Saturday, February 6, 2021

Rectal exam optional

Important news as the A-Rod-led Packers prepare to watch another Super Bowl on TV.

As of Monday, many campus buildings now have a "Badger Wellness Ambassador" (a.k.a. bouncer/enforcer) at the door or roaming the hallways, asking to see everyone's Badger Badge. As most members of the community already know, that's a cell phone app that proves you're not a virus breeder. Actually, it only proves you're probably not a virus breeder, and since most people don't have the virus at any given time, we didn't really need a cell phone app to tell us that.

The program provides jobs for people who are desperate for work. None of this leads to emotional wellness, but that's not the objective.
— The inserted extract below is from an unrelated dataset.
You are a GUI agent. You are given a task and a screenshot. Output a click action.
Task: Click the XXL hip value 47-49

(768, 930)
It's a feel-good program so that UW admins can reopen while claiming they're doing everything they can to stop the spread of the virus (except teaching virtually). Starting next week (Feb 8), the rule will be enforced.

If you fail to comply, e.g. try to slip into a building without having been tested for Covid-19 within the past three days, you'll be detained and "referred to appropriate resources" (i.e. bumwackers in dark blue suits) for compliance. And they might do a lot more than ask to see your Badger Badge...
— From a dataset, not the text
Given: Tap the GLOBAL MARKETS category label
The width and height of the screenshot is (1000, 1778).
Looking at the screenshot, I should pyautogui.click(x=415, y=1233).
As an alternative to referral for corporeal punishment, you may unzip and present to a real, live, hungry badger (this is called a virus exposure). And as most 'sconnies know, badgers are omnivorous--they'll eat anything. The long and short of it (no pun intended) is: don't forget your cell phone, and don't let the battery die!

Hoofers will have their own wellness ambassador. Look for eyes peering out at you through the clear plastic window of a packed spinnaker. Other individuals such as Dave Elsmo and the commodore can also demand to see your Badger Badge. If they do, you should demand to see theirs first. Don't let them molest you.

Welcome to the third decade of the 21st century in Wisconsin.